Credible sources of medical information are difficult to find for patients and healthcare professionals. The European Association of Urologists (EAU) have updated their patient information website since our previous review last year. This digital review focuses on the patient information part of the EAU website. The website can be found at http://patients.uroweb.org
Ease of use
The front page has various language options (selected from the top right corner). This would be a great help in explaining procedures (even with an interpreter) to anyone who does not understand the local language. It is a great start to a very ambitious project; however, at the time of review (accessed and reviewed on 19 May 2019), some of the most widely spoken European languages, including French and Russian, are not represented.
The web page has been greatly improved with division into cancers, diseases, diagnostics, treatments, downloads, videos and other resources. Personally, I still think that it could benefit from further focus group testing and simplification. The term ‘urologic’ is not in the English language and I think is superfluous, I would shorten the terminology to ‘Cancers’, ‘Other diseases’ and ‘Tests’ instead of ‘Diagnostics’.

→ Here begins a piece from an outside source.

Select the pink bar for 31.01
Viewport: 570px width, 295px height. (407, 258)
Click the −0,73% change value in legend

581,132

Each section is now alphabetically ordered. This simple ordering has greatly improved the overall feel of the website. Some sections, such as ‘Treatments’, still remain overly complicated with everything from phosphodiesterase 5 inhibitors, transurethral microwave thermotherapy (TUMT) and watchful waiting as sub-sections. I would also argue that few patients I have treated would know that they have been taking a phosphodiesterase 5 inhibitor. As this website has been designed for patients maybe further refinement of the sub-section categories would be appropriate e.g. drugs for erectile dysfunction and prostate operations need to be considered.
Patient information is presented for various urological diseases. In the sections, each disease type is broken down into sub-sections from an initial landing page. Generally, the language is simple and there are diagrams to help explain certain procedures. Although each disease section is broken into digestible sections there is no obvious navigation at the end of each sub-section to return back to more information or the main landing page of the subsection e.g. bladder cancer.

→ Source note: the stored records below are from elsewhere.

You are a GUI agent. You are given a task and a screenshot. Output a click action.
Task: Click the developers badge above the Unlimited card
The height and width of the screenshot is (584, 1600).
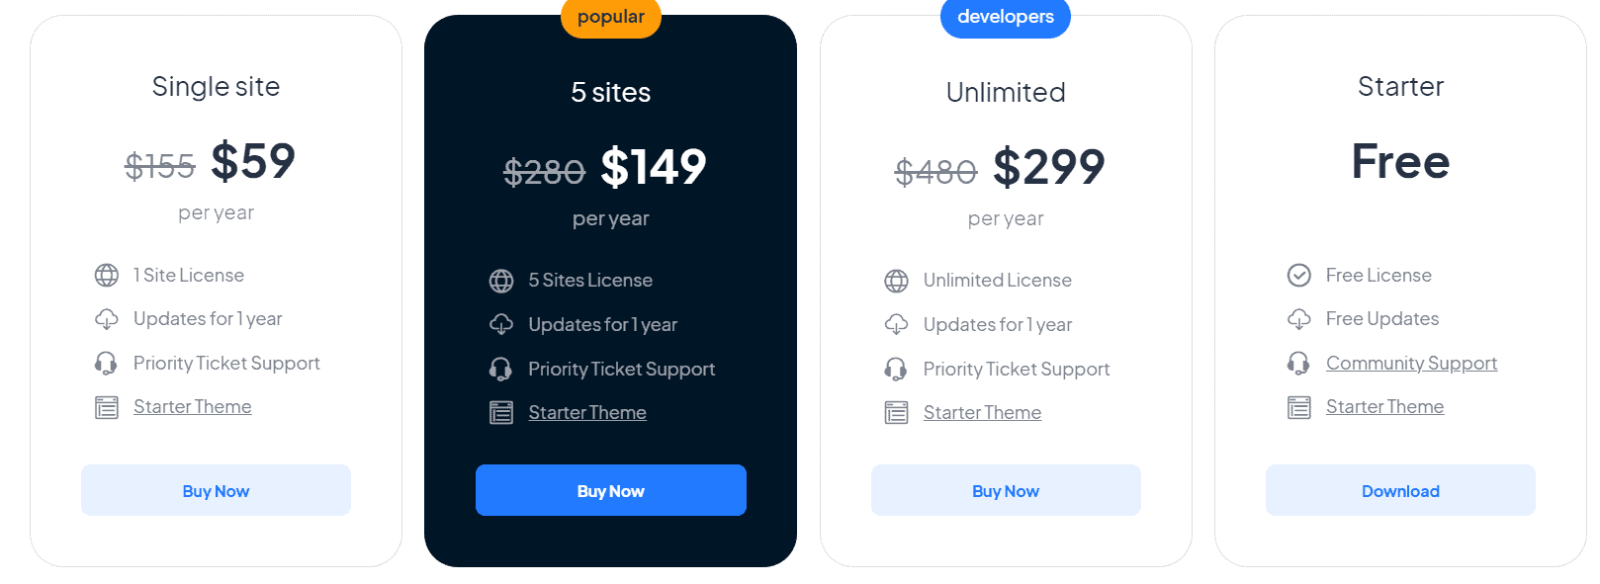[1005, 17]
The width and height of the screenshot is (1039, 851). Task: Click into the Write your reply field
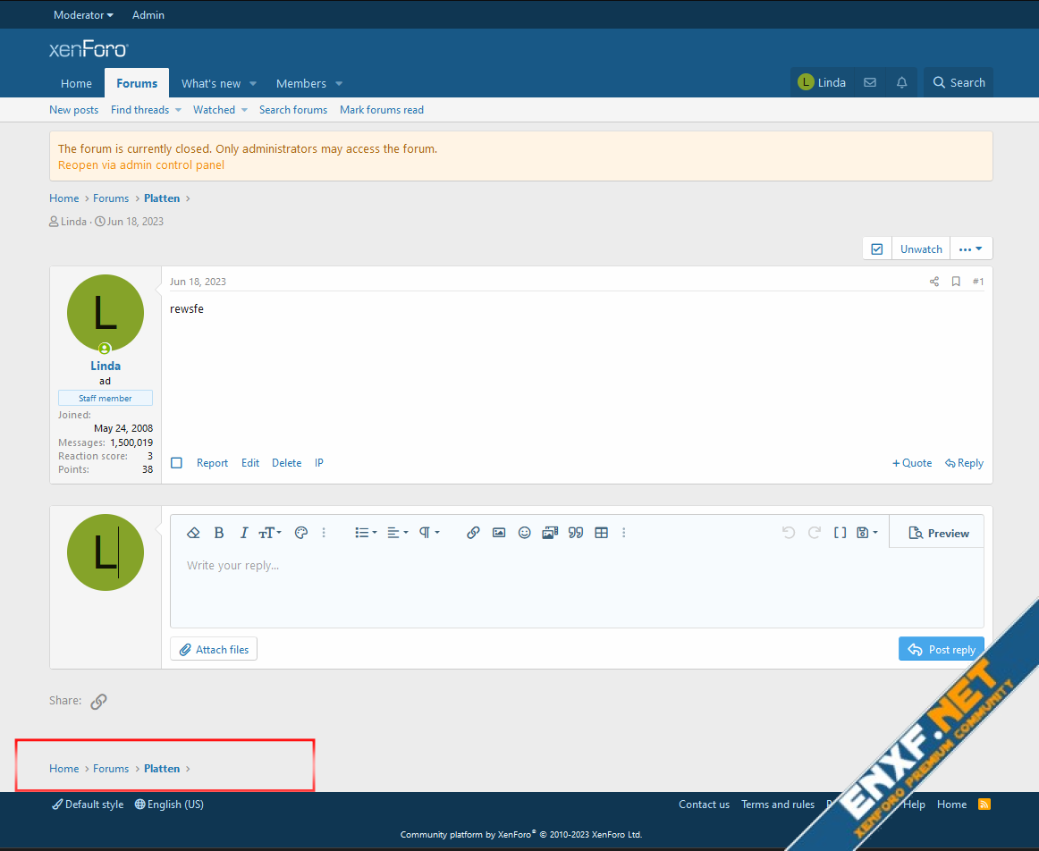[x=576, y=586]
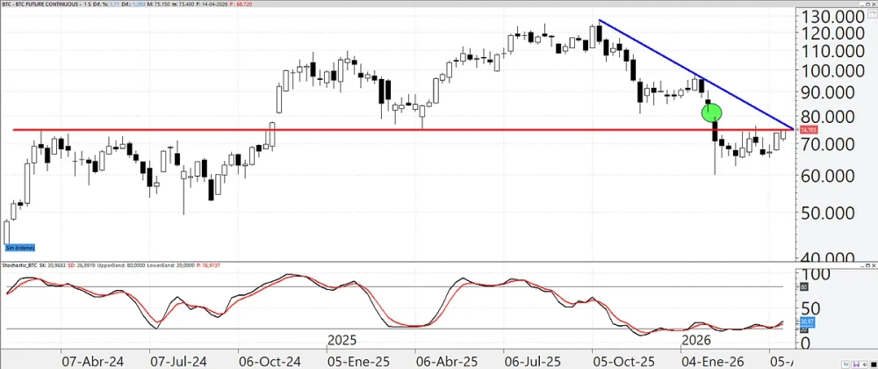Click the 20 lower band marker
This screenshot has width=878, height=369.
[x=804, y=329]
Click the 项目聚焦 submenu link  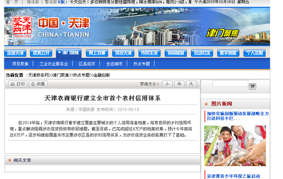pyautogui.click(x=20, y=64)
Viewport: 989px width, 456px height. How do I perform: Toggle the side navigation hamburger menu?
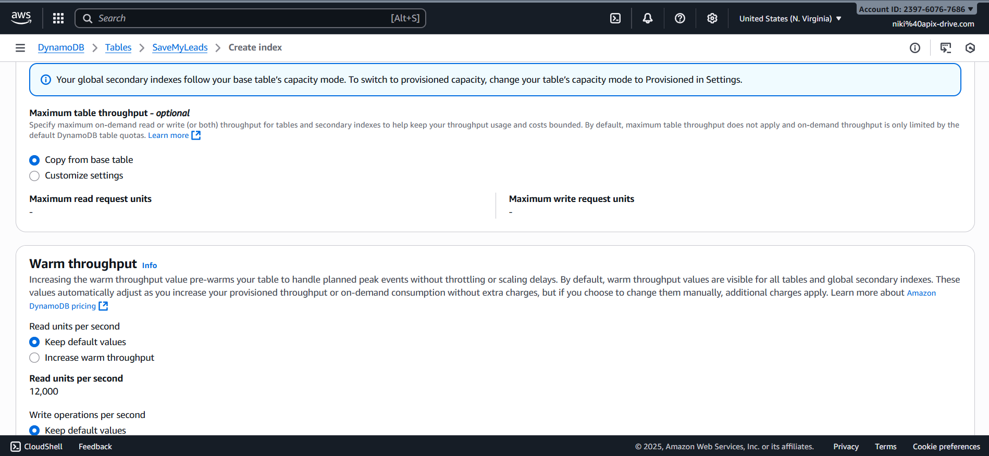pyautogui.click(x=20, y=48)
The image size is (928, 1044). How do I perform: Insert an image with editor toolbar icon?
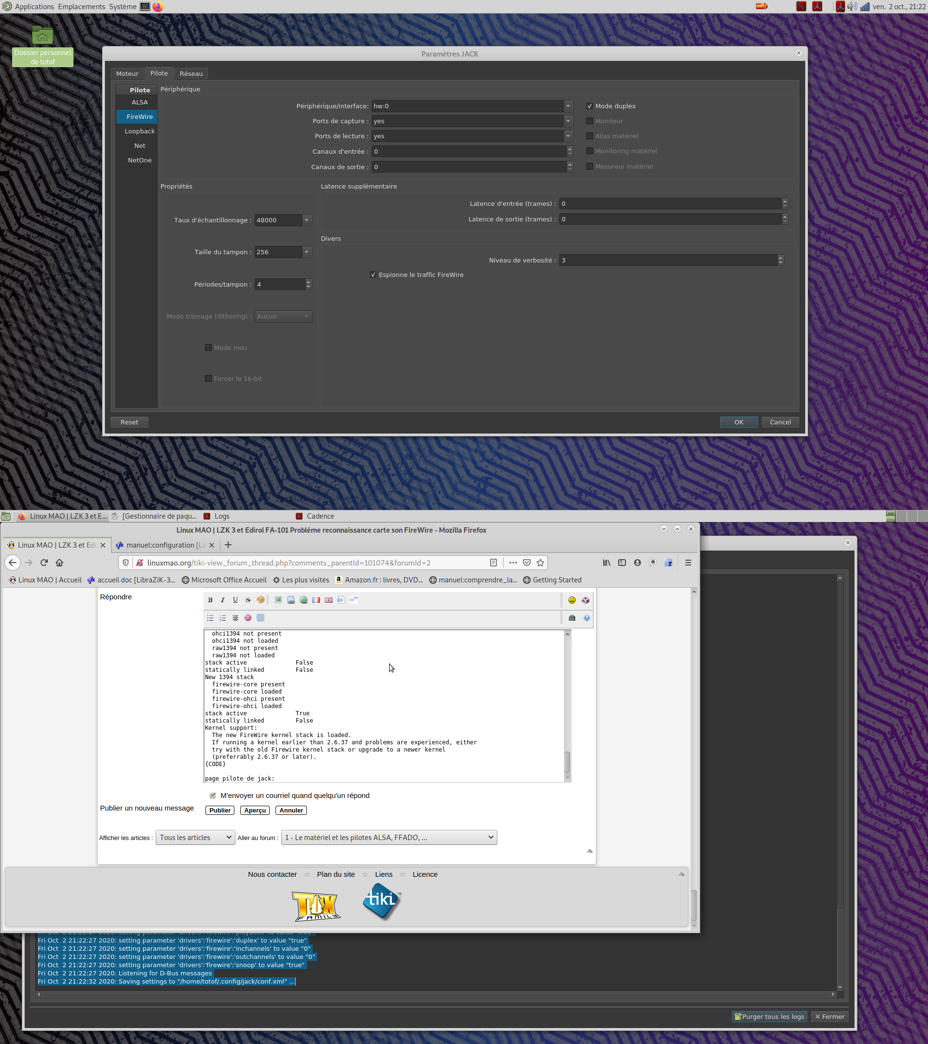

For medical professionals there are leaflets for various types of diseases. These have been greatly expanded and now are essentially printable leaflets that patients can download, read and digest in their own time.
I think the patient videos section remains the most successful part of the patient information website. The videos are animated generic videos which explain operations such as a transurethral resection of bladder tumour, ureteroscopy and JJ stent insertion. The videos are narrated in various languages and provide an easy to understand, diagrammatic explanation of the procedures in question. The animated videos have been a hit with patients and feedback showed almost all patients felt that the videos raised the level of their understanding and improved patient confidence prior to the procedure.

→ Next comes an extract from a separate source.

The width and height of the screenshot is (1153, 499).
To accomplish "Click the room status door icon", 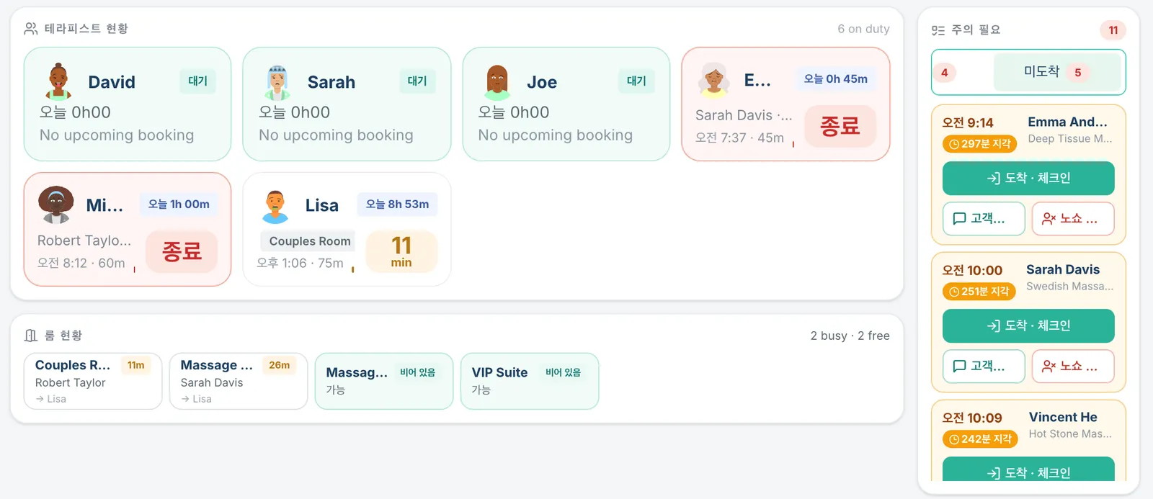I will [x=30, y=336].
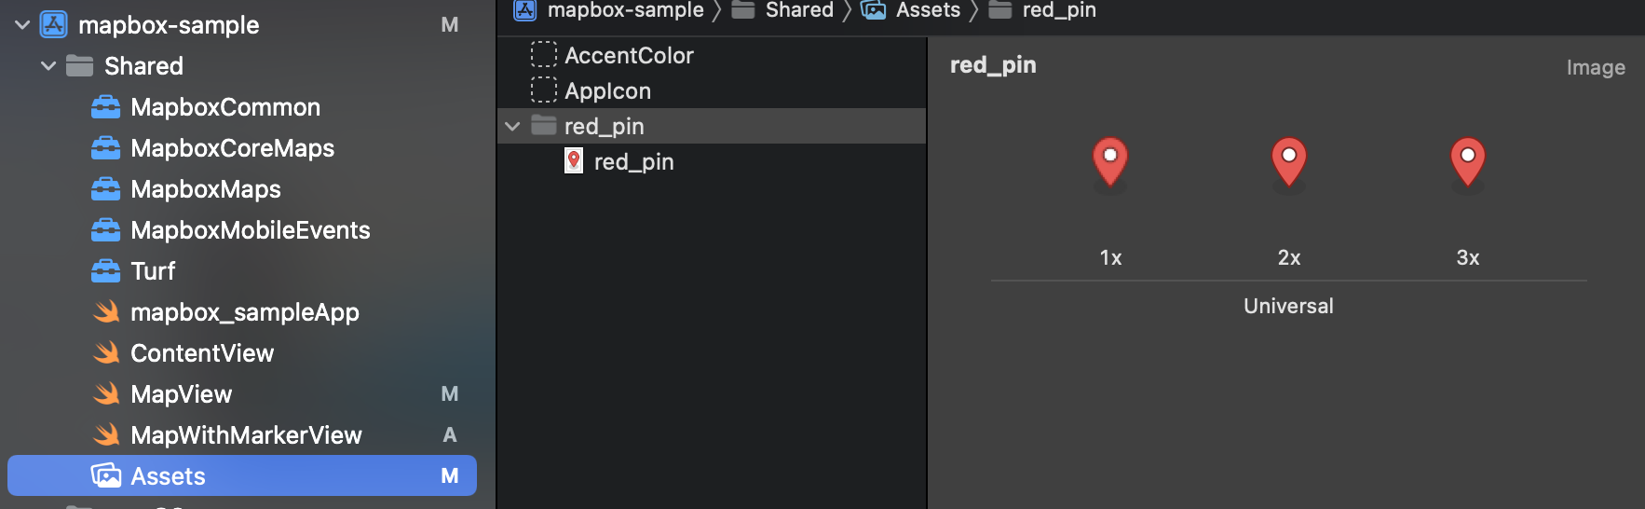Image resolution: width=1645 pixels, height=509 pixels.
Task: Open the MapView swift file
Action: point(181,394)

Unfortunately, there are still only a few videos currently available on the EAU website. These include JJ stent placement, extracorporeal shockwave lithotripsy, cystoscopy, cystectomy, changing a stoma bag, drug treatment in overactive bladder and urodynamics. The videos can now be easily shared with patients as a link which can be viewed through YouTube. This is a great improvement from last year and I look forward to the release of more patient information videos from the EAU.
The EAU’s patient information website (http://patients.uroweb.org) is continuing to educate and empower patients. I welcome the current changes and look forward to further refinements and developments so that this can become the premier portal for patient information in the field of urology.